Items 1-3 above are required parts of any claim. Items 4-9 may be
rendered as being required, optional, or disallowed by a <verb>
's definition. For example,
a <verb>
representing an
idea that in normal discourse is intransitive (e.g., sleep) can be defined such
that <object>
is not
allowed.
Furthermore, a <verb>
may be defined to restrict what kinds of objects or subjects are allowed. For
example, the standard TAN verb lacks_text_at
(see
vocabularies/verbs.TAN-voc.xml
) is defined to allow only scripta
as a subject. An object is not allowed. A <claim>
with this verb expects one or more <at-ref>
s, which restricts the
claim to a particular passage in a TAN-T file. A <verb>
can specify that an object
must be data, and it can also define the type of data allowed and its permitted
lexical form.
Claims may refer to other claims. That is, <claim>
s can nest inside each other (e.g., X claims that Y
claims that Z claims that...). Or a <claim>
may take an @xml:id
, whose value can then be cited as the object or
subject of any other <claim>
.
If a <claim>
is about a
work or source in general, as a whole, one or more IDrefs may be placed in
@subject
or
@object
. But if the
claim is about a specific part of the textual object, then more information is
needed, so the attributes cannot be used.
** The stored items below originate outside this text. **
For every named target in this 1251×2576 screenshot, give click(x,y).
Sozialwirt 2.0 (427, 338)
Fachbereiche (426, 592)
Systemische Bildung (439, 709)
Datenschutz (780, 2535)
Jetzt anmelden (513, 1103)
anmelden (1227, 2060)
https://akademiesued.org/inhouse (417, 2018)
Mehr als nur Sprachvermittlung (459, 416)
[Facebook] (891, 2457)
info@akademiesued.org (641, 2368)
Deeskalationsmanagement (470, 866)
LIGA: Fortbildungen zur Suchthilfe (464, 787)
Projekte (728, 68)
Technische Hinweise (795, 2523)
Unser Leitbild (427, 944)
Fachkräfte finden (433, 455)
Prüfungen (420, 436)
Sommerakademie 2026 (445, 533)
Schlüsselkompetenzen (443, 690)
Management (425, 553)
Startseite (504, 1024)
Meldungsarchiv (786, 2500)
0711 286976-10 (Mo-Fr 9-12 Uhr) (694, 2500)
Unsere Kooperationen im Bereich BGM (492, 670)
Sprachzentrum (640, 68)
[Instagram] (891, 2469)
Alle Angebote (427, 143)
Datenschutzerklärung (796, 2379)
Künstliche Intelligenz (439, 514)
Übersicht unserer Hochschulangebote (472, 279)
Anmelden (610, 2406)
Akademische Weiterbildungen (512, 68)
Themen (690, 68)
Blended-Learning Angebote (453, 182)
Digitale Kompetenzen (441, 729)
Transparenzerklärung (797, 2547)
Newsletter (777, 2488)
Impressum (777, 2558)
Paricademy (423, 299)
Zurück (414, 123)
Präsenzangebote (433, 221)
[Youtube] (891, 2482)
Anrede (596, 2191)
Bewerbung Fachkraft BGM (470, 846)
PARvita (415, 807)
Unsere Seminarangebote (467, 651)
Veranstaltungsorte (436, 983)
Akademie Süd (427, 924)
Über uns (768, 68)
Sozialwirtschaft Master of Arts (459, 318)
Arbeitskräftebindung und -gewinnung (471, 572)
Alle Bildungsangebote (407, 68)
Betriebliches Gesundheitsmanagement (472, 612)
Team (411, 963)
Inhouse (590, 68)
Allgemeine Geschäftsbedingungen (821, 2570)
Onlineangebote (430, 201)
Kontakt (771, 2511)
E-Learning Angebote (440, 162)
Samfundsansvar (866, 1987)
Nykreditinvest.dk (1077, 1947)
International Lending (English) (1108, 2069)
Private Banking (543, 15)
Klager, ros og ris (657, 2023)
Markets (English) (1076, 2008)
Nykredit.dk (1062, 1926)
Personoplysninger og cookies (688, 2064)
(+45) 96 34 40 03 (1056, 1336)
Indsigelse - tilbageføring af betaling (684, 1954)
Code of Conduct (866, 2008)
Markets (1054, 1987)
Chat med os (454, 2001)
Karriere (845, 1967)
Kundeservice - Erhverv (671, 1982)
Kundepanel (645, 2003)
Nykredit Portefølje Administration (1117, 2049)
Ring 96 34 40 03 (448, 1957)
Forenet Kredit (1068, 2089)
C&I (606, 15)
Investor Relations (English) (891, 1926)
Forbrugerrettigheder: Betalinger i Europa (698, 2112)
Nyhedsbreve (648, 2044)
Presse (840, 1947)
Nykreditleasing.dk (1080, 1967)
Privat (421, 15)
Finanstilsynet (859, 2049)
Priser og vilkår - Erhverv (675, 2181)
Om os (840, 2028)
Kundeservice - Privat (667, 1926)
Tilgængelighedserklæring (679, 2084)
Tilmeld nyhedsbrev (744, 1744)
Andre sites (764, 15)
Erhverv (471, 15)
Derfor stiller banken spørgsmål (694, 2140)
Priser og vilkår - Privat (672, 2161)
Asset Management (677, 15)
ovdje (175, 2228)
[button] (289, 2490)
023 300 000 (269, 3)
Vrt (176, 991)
Such textual references come in three flavors: assertions pertaining to a work,
assertions pertaining to a work in only some versions, and assertions pertaining
to scripta. In the first case, <subject>
or <object>
must take @work
, with IDrefs pointing to vocabulary items for
<work>
s. In the
second case, @src
is used,
pointing by IDref to the applicable <source>
s. In the third case @scriptum
is used, pointing to
vocabulary items for <scriptum>
. Remember, you may combine commonly grouped
IDrefs in an <alias>
.
A @work
means that the claim
applies to any versions of the work, whether a source or not; a @src
specifies that the claim applies
only to the specific <source>
. In each case, <subject>
or <object>
may be given more attributes and elements to
restrict the claim to specific parts of the work or source, with @ref
, <tok>
, @val
, @pos
, and @chars
, following the conventions
used in pointing to parts of texts (see the section called “Class 2 Pointer Syntax: Referencing Texts”).
If a <subject>
or
<object>
points via
@scriptum
to a
scriptum, specifying the claim necessarily takes a different approach than that
used for @work
or @src
. Bear in mind, it is encouraged
in these guidelines to avoid scriptum-oriented methods of dividing class 1 files.
Therefore, clarifying a portion of a scriptum (e.g., a particular manuscript folio
number) requires an apparatus that likely does not correspond to a TAN file.
Therefore, a a <subject>
or
<object>
with a
@scriptum
can be
restricted through descendant <div>
s that specify via @n
and @type
a specific region on the scriptum. These scriptum filters,
unlike TAN-T <div>
s, are always
empty; their sole purpose is to point in native terms to a specific region on a
scriptum.
Multiple values in any component of a <claim>
are distributed, which means that one <claim>
might contain multiple
assertions. For example, <claim subject="A B" verb="taught promoted"
object="X Y Z"/>
has within it twelve claims (the combinatory
permutations of the three attributes' individual values). The exception to this
general rule is @adverb
,
whose multiple values are taken as ampliative and restrictive. For example,
<claim subject="A" adverb="probably not" verb="taught"
object="X"/>
is a single claim, not two, even though @adverb
has two values.
A limited set of verbs have been defined in standard TAN vocabulary; see the section called “TAN keywords for verbs (<verb>)”. The strictures defined in these verbs are checked during Schematron validation. For a brief discussion on defining your own verbs in a TAN-voc file see the section called “Data (<body>)”.